**What the task requires**
Of the records that follow, copy only the lines from the line containing "This screenshot has height=441, width=1568." to the line containing "Tap the red favourites star icon", both included, exactly as written.

[Dataset entries]
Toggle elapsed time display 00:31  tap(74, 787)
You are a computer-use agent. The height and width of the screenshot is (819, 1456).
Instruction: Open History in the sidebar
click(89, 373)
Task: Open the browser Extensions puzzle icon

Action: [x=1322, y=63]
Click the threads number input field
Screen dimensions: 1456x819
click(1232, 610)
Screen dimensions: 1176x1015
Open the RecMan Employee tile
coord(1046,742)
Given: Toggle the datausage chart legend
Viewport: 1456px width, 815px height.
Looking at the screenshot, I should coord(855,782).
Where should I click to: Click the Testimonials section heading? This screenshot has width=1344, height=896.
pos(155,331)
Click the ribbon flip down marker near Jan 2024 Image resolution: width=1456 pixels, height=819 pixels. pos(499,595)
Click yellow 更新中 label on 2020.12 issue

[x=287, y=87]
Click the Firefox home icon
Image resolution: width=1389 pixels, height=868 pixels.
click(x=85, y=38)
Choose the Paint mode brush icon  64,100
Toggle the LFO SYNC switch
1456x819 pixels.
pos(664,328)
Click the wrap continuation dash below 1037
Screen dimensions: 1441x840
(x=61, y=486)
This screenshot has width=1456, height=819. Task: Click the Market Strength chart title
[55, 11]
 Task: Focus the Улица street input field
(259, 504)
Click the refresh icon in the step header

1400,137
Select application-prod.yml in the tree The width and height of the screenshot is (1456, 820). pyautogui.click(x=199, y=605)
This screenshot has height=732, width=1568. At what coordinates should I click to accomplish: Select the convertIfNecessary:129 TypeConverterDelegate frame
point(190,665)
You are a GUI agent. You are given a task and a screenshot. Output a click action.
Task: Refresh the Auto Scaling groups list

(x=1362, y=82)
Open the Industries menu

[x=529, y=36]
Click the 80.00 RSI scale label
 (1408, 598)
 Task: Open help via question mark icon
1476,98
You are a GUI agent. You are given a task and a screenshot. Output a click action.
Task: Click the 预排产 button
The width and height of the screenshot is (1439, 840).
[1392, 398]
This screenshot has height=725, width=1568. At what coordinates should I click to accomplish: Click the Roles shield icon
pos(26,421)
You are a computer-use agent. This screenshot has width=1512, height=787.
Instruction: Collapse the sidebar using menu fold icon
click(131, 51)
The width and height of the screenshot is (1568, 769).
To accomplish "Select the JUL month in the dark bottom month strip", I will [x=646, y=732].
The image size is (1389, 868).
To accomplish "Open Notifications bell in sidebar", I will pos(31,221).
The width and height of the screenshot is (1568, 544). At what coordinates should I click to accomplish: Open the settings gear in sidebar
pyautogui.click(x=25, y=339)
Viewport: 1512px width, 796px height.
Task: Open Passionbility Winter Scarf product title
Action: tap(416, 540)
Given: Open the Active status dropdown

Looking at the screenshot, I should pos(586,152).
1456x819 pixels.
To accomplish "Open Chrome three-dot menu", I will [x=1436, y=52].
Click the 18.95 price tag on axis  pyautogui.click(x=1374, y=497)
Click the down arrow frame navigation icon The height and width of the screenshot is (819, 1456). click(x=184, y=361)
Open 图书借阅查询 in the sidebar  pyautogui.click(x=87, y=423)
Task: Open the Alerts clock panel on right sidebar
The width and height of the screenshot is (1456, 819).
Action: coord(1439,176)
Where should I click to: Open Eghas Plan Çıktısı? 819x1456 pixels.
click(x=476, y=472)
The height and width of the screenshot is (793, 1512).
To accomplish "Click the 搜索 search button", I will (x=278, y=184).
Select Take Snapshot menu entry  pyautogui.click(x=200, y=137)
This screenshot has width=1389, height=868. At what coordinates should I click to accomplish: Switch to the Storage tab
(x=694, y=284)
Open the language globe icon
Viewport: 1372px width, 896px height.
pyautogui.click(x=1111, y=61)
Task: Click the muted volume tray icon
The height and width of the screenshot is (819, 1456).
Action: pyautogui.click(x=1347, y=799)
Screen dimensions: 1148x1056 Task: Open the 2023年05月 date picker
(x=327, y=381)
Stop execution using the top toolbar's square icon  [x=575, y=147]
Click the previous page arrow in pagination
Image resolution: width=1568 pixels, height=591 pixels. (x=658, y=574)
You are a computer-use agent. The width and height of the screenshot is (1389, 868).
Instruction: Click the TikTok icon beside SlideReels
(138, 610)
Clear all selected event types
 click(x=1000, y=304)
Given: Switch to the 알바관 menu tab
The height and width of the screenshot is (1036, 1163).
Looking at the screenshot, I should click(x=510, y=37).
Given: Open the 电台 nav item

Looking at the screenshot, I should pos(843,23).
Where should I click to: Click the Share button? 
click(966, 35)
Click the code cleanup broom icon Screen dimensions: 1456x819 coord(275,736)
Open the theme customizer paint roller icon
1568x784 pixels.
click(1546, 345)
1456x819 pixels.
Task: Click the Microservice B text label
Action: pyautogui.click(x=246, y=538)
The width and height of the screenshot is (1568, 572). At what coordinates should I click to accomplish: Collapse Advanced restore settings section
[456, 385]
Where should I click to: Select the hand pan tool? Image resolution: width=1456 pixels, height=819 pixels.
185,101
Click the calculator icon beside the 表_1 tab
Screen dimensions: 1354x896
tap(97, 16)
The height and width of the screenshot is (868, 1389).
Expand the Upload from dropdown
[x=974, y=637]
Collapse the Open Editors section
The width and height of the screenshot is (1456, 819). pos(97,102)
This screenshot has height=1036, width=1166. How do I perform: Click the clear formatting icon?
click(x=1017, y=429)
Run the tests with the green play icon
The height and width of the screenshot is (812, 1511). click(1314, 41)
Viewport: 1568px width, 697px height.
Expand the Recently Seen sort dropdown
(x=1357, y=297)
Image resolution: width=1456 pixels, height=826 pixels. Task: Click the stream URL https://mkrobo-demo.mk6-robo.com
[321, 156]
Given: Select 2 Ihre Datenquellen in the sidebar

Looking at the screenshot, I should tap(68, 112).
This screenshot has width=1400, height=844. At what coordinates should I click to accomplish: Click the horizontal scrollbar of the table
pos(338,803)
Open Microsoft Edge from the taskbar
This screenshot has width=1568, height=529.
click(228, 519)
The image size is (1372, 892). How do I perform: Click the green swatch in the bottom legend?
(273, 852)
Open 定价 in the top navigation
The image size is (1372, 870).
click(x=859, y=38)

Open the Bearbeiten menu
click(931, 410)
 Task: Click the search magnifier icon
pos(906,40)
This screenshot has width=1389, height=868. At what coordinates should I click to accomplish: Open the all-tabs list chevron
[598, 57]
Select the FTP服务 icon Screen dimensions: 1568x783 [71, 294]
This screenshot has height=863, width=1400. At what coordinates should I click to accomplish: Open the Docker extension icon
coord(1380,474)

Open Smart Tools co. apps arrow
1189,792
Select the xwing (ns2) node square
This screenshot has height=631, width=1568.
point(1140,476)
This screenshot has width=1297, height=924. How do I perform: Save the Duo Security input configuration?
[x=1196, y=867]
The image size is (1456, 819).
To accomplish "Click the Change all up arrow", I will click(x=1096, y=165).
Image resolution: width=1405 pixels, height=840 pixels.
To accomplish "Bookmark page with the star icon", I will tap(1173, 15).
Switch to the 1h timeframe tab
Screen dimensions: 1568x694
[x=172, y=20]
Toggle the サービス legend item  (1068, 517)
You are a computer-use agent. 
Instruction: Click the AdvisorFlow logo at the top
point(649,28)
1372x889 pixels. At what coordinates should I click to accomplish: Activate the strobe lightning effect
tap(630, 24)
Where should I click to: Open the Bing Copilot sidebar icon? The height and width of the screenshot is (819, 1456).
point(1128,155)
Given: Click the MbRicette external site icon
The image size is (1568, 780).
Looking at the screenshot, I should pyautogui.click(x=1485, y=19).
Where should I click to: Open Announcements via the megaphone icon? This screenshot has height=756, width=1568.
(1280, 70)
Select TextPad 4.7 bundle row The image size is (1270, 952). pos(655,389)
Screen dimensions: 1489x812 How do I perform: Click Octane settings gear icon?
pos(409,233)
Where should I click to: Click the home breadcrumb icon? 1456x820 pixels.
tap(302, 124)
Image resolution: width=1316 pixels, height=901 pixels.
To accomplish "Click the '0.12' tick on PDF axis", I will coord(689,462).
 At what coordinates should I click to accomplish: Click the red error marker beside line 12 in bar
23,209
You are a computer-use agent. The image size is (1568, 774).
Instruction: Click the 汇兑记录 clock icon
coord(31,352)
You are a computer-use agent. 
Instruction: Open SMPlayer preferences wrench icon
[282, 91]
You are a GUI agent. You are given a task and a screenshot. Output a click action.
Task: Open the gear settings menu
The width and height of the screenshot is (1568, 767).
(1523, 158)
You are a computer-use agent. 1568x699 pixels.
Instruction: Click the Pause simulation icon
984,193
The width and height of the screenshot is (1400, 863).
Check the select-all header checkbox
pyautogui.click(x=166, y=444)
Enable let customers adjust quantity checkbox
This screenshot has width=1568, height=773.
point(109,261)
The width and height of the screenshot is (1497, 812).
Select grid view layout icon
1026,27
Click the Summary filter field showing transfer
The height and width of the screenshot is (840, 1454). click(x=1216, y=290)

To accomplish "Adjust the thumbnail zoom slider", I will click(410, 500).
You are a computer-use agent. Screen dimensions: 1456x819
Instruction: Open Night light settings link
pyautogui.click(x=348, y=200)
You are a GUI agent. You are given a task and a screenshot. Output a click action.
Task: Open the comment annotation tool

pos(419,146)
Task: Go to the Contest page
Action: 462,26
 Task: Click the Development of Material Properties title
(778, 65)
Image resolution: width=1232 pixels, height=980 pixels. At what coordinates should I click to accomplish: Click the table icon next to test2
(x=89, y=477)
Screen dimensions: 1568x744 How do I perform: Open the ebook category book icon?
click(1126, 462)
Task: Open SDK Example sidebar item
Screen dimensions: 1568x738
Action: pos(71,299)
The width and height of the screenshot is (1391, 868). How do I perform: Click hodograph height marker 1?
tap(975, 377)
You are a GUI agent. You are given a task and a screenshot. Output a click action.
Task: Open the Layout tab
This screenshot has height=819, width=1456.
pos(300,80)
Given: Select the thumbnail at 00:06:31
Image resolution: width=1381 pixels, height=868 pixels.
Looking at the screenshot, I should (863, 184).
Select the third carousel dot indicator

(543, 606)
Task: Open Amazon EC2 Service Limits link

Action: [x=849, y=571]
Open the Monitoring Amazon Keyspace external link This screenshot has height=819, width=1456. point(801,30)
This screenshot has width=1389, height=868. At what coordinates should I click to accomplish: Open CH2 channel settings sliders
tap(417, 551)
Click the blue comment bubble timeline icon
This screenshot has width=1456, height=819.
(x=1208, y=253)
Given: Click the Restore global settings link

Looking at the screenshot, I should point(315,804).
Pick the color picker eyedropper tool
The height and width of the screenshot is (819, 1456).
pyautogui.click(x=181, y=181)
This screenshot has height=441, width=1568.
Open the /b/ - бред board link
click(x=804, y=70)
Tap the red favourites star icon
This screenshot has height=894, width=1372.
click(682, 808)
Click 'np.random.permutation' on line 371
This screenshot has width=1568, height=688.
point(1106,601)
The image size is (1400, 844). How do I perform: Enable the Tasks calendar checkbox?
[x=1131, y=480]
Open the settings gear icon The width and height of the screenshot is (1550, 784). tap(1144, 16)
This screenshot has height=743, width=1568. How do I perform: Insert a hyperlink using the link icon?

**Solved problem**
This screenshot has height=441, width=1568.
Open the /b/ - бред board link
click(x=804, y=70)
Tap the red favourites star icon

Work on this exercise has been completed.